La Commission européenne a engagé un bras de fer avec la Hongrie et la Pologne, auxquelles elle reproche des atteintes à l'Etat de droit. Bruxelles refuse notamment de leur verser des fonds tant qu'elles n'auront pas mis en œuvre les réformes demandées.

Le parti de Meloni à 25% des intentions de vote

Les propos d'Ursula von der Leyen succèdent médiatiquement à ceux de Bernard Henri-Lévy. L'écrivain et cinéaste français était intervenu le 19 septembre sur la télévision italienne où il avait déclaré qu'«il ne faut pas toujours respecter les électeurs».

Cette dernière avait vivement dénoncé les propos de Bernard Henri-Lévy sur son compte Twitter : «Le service public invite un écrivain français – qui défendit autrefois le terroriste communiste Cesare Battisti [condamné à la perpétuité pour sa participation aux actions armées des Brigades rouges] – pour comparer l'Italie conduite par la droite aux pires régimes», avait-elle réagi, ajoutant : «Autrement dit : si les Italiens votent FdI et la Ligue, il ne faut pas respecter leur choix.»

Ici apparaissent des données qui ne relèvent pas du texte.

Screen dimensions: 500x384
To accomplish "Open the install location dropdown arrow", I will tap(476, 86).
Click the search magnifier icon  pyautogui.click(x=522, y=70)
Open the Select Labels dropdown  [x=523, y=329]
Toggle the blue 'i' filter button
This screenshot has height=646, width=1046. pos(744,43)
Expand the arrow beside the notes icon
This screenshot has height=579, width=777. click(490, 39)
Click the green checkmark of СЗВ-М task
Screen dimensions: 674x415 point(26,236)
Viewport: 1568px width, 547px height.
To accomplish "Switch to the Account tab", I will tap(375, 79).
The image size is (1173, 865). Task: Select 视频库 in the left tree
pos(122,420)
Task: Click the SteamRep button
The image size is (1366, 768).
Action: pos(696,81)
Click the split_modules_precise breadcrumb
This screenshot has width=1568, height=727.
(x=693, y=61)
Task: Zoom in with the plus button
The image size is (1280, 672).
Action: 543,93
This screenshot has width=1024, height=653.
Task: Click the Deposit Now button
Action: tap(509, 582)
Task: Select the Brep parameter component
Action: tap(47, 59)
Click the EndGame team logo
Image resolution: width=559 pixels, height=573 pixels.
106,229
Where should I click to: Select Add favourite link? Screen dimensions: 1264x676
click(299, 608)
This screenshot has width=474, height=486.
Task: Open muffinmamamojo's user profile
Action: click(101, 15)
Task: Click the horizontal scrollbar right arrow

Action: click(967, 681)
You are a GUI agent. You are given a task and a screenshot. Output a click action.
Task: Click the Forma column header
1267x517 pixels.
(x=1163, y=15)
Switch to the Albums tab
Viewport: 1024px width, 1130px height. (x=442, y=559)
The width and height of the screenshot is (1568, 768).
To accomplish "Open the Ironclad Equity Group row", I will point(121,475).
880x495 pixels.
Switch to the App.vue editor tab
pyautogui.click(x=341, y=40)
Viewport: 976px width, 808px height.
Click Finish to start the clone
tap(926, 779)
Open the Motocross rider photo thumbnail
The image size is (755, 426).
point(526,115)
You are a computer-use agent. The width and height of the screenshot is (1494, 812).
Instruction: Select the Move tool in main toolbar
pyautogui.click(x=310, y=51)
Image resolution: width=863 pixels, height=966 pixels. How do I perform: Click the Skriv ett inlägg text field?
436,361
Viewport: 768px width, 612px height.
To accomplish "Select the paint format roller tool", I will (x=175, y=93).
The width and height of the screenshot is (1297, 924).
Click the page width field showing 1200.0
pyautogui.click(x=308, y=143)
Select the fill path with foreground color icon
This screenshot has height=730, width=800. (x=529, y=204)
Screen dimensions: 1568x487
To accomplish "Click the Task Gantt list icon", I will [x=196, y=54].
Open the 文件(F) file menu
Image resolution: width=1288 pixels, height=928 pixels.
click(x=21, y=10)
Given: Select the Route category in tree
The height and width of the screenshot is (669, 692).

Ces différentes déclarations ne sont d'ailleurs pas sans rappeler celles des précédentes élections législatives en Italie, en particulier celles du commissaire européen Günther Oettinger qui avait déclaré en mai 2018 que «les marchés vont apprendre aux Italiens à bien voter».

Alors que les Italiens iront aux urnes le 25 septembre, les derniers sondages donnent Fratelli d'Italia largement favori, avec 25,1% d'intentions de vote, devant le Parti Démocrate qui enregistre une légère baisse (20,5%), le Mouvement 5 Etoiles (14,5%), la Ligue (12,5%) et Forza Italia (8%). L'abstention est, quant à elle, estimée à 33,4%.